(Stored data entries)
-------
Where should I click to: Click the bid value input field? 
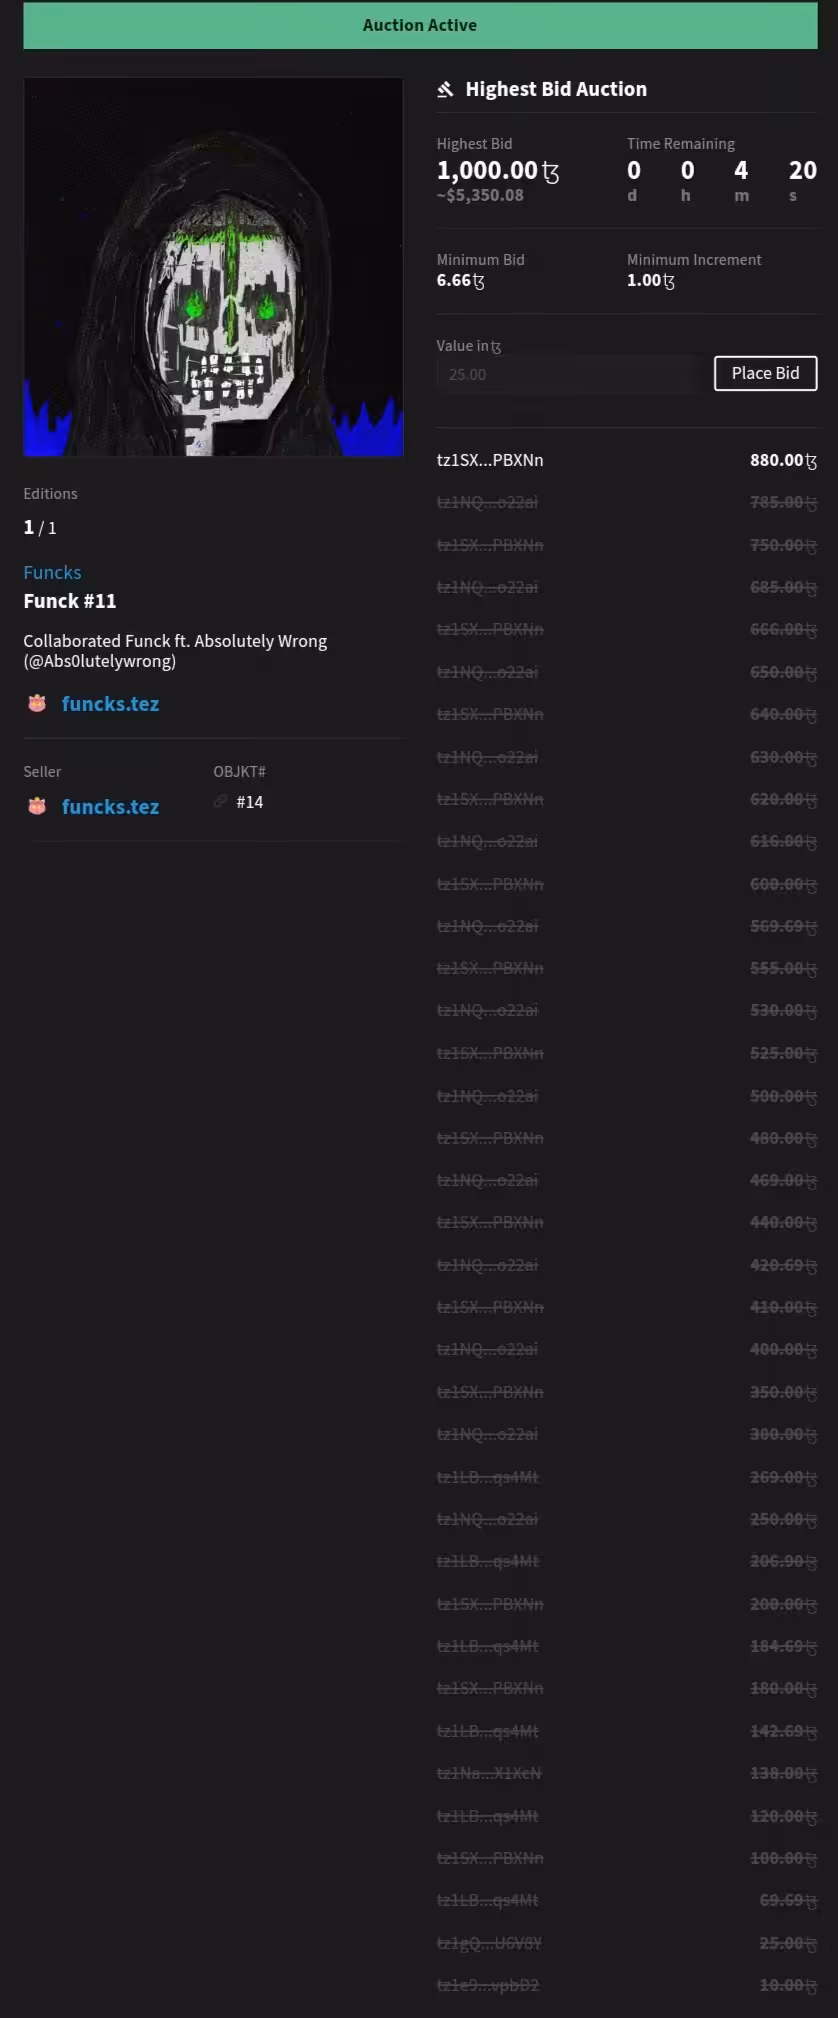(x=568, y=374)
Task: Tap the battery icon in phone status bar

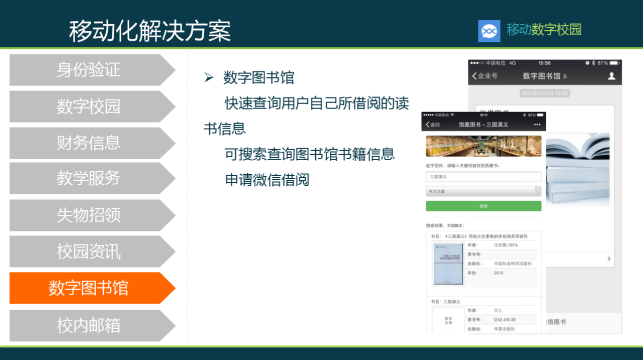Action: tap(614, 63)
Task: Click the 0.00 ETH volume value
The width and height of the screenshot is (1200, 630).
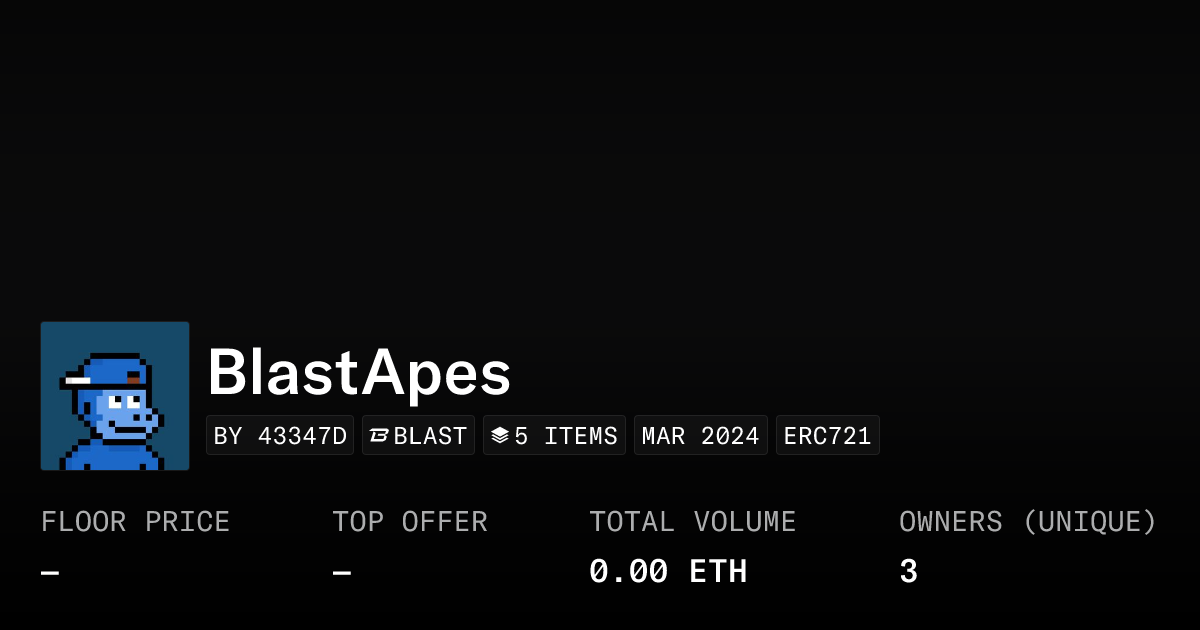Action: (667, 572)
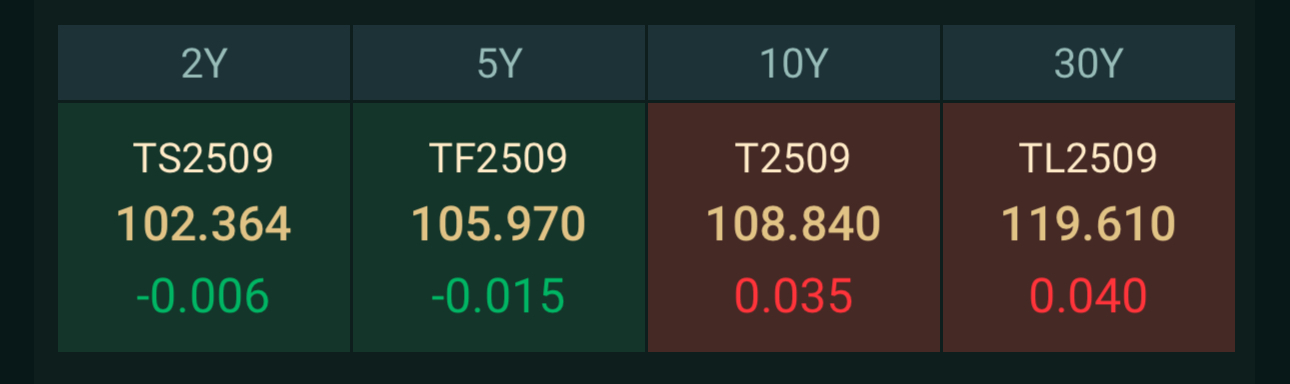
-------
> [ASSIGNMENT]:
In the data above, the line containing "Task: Click the 0.00 ETH volume value" and all lines after it are to be reproduced exactly, leaving out the pictures.

> [RESPONSE BELOW]:
Task: Click the 0.00 ETH volume value
The width and height of the screenshot is (1200, 630).
Action: (667, 572)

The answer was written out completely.